| Set task |
Copy the listing from its first line through the line containing "Action: point(1830,126)", replacing "sidebar" with "side panel" and leaving everything else the same.

| Source records |
####

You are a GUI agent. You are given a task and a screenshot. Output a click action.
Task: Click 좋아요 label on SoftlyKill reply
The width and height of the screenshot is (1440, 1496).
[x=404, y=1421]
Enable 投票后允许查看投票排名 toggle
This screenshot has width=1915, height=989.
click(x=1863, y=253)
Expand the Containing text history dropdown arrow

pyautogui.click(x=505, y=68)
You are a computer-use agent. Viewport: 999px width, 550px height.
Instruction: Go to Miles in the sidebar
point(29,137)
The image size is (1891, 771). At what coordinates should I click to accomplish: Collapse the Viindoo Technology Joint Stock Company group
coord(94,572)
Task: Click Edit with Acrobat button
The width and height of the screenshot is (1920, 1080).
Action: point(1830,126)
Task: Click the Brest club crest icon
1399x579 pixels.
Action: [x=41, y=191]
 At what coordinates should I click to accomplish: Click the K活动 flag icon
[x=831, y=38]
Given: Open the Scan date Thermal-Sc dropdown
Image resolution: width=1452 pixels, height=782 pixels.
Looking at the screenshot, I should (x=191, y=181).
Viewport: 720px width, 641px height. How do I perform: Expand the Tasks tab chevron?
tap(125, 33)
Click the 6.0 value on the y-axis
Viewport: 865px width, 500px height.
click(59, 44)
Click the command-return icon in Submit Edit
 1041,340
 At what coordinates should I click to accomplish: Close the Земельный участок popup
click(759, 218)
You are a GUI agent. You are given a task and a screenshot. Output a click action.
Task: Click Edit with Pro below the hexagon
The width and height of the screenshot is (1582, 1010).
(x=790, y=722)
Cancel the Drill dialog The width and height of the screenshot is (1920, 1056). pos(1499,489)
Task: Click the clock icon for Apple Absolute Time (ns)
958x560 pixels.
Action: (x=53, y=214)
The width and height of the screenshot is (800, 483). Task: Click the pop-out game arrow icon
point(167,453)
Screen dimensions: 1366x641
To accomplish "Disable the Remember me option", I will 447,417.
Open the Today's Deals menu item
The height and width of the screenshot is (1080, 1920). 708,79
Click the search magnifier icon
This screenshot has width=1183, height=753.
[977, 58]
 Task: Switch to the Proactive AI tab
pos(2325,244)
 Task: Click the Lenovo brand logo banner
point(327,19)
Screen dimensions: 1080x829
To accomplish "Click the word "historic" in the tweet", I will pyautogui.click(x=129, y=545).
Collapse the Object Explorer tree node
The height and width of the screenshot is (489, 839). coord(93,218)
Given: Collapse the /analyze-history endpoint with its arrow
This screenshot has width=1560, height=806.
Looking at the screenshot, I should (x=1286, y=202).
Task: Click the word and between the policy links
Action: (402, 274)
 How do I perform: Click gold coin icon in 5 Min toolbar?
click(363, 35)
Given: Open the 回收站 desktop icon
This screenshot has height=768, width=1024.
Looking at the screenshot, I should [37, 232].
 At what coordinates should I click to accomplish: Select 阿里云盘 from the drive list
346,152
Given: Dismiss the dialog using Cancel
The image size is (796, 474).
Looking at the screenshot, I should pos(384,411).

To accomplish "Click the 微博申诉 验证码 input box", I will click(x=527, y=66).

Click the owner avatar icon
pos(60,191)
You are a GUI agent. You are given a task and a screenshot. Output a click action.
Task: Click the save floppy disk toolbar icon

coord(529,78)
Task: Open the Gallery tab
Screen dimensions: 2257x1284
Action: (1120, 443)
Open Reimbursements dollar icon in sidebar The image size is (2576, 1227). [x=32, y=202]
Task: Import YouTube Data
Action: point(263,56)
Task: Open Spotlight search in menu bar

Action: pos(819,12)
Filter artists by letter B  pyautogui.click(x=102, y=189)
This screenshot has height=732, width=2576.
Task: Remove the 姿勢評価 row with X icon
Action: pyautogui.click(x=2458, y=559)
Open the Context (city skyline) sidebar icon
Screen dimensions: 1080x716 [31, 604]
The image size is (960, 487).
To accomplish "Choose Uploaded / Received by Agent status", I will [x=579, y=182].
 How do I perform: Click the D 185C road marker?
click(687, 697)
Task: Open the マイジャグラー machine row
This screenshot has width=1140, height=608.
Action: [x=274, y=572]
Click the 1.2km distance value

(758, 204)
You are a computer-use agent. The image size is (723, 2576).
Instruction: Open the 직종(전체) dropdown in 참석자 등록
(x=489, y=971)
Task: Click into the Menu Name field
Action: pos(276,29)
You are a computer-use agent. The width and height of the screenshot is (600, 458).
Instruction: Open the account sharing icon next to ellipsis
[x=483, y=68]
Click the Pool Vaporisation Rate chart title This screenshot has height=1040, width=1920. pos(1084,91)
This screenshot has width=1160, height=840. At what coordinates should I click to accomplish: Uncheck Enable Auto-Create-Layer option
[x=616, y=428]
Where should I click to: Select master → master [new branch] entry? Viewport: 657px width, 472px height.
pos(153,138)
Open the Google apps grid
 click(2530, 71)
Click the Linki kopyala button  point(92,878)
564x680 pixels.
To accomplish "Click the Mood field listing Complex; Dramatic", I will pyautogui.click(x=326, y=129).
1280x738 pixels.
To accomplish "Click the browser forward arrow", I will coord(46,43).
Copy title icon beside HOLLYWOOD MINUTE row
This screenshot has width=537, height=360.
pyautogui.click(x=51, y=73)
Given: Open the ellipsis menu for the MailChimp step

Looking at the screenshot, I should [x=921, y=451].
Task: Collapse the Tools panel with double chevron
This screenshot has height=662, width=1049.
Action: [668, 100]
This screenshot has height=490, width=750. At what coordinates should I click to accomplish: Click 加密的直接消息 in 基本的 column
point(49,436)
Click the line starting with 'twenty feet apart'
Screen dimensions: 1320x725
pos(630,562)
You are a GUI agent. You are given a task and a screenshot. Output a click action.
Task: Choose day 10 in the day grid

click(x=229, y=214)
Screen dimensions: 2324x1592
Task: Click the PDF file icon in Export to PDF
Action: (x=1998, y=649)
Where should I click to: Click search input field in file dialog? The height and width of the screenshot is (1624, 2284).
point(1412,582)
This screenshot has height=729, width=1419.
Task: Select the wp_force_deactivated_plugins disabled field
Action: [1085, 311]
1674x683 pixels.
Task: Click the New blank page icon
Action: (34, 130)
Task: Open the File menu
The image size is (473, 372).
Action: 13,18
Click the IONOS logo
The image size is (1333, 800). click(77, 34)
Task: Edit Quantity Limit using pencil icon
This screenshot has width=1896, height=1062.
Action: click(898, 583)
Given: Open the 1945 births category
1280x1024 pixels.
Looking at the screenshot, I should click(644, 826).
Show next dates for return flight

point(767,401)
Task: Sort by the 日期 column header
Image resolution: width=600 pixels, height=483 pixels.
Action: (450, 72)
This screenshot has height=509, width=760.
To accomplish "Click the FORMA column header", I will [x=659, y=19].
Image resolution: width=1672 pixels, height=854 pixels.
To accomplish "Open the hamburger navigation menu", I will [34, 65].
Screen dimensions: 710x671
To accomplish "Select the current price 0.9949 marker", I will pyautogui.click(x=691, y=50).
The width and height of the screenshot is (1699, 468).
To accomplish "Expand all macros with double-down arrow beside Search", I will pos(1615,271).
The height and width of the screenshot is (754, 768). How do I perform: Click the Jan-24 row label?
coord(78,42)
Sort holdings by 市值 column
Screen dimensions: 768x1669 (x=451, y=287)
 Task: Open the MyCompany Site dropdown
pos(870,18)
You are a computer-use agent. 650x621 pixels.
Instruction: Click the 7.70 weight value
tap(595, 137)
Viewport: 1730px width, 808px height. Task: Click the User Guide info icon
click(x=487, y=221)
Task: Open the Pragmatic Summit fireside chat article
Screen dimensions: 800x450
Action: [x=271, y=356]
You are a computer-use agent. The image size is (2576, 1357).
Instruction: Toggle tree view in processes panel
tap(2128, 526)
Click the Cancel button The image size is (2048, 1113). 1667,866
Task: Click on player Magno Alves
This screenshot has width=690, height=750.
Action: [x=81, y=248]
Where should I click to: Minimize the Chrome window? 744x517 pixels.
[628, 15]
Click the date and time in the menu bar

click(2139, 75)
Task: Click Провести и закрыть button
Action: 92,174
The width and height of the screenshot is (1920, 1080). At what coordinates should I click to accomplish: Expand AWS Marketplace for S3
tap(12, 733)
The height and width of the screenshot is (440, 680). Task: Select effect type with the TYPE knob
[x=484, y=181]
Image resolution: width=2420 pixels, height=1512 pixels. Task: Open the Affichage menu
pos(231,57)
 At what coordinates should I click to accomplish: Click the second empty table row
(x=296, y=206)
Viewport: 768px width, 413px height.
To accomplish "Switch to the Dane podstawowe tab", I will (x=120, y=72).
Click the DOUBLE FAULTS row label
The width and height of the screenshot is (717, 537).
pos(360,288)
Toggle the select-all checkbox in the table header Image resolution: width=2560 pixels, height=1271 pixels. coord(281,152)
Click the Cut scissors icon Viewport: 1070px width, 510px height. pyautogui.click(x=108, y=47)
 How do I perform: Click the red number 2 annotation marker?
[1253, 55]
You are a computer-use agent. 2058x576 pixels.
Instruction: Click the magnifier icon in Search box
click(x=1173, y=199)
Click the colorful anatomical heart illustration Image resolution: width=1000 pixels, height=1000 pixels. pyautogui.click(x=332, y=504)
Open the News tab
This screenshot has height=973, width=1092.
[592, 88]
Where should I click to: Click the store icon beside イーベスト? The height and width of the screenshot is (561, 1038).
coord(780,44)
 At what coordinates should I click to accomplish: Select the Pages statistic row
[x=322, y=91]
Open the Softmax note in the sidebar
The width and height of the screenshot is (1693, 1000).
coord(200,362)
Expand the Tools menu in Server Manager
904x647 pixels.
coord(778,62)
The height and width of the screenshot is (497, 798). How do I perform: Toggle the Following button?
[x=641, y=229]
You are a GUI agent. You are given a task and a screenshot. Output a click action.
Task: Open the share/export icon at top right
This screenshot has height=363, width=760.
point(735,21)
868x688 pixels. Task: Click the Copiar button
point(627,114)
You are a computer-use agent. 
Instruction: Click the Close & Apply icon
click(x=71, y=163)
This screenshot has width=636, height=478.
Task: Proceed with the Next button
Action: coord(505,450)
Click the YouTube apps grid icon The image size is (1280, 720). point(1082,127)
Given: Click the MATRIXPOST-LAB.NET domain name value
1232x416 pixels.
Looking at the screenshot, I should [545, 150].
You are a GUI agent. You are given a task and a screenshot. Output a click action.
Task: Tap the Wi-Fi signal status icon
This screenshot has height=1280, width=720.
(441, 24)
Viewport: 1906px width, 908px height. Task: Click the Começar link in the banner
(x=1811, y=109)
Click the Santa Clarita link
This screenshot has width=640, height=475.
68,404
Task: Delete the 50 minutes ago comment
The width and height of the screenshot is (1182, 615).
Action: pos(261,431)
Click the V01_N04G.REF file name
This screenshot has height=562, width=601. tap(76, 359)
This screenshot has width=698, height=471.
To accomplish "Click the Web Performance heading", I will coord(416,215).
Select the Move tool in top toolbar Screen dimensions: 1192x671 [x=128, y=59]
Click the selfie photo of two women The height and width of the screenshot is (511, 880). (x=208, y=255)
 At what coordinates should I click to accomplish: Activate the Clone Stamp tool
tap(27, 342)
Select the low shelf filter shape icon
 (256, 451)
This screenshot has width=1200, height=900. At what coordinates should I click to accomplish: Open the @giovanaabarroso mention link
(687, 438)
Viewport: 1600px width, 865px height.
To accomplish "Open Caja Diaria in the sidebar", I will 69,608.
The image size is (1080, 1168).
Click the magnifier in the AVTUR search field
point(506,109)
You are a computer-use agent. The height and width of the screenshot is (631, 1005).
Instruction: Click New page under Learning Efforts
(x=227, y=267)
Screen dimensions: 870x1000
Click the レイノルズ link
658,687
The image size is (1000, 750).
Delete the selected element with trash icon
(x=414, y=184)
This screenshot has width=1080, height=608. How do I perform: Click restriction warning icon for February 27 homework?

####

| Result of this exercise |
You are a GUI agent. You are given a task and a screenshot. Output a click action.
Task: Click 좋아요 label on SoftlyKill reply
The width and height of the screenshot is (1440, 1496).
[x=404, y=1421]
Enable 投票后允许查看投票排名 toggle
This screenshot has width=1915, height=989.
click(x=1863, y=253)
Expand the Containing text history dropdown arrow

pyautogui.click(x=505, y=68)
You are a computer-use agent. Viewport: 999px width, 550px height.
Instruction: Go to Miles in the side panel
point(29,137)
The image size is (1891, 771). At what coordinates should I click to accomplish: Collapse the Viindoo Technology Joint Stock Company group
coord(94,572)
Task: Click Edit with Acrobat button
The width and height of the screenshot is (1920, 1080).
Action: point(1830,126)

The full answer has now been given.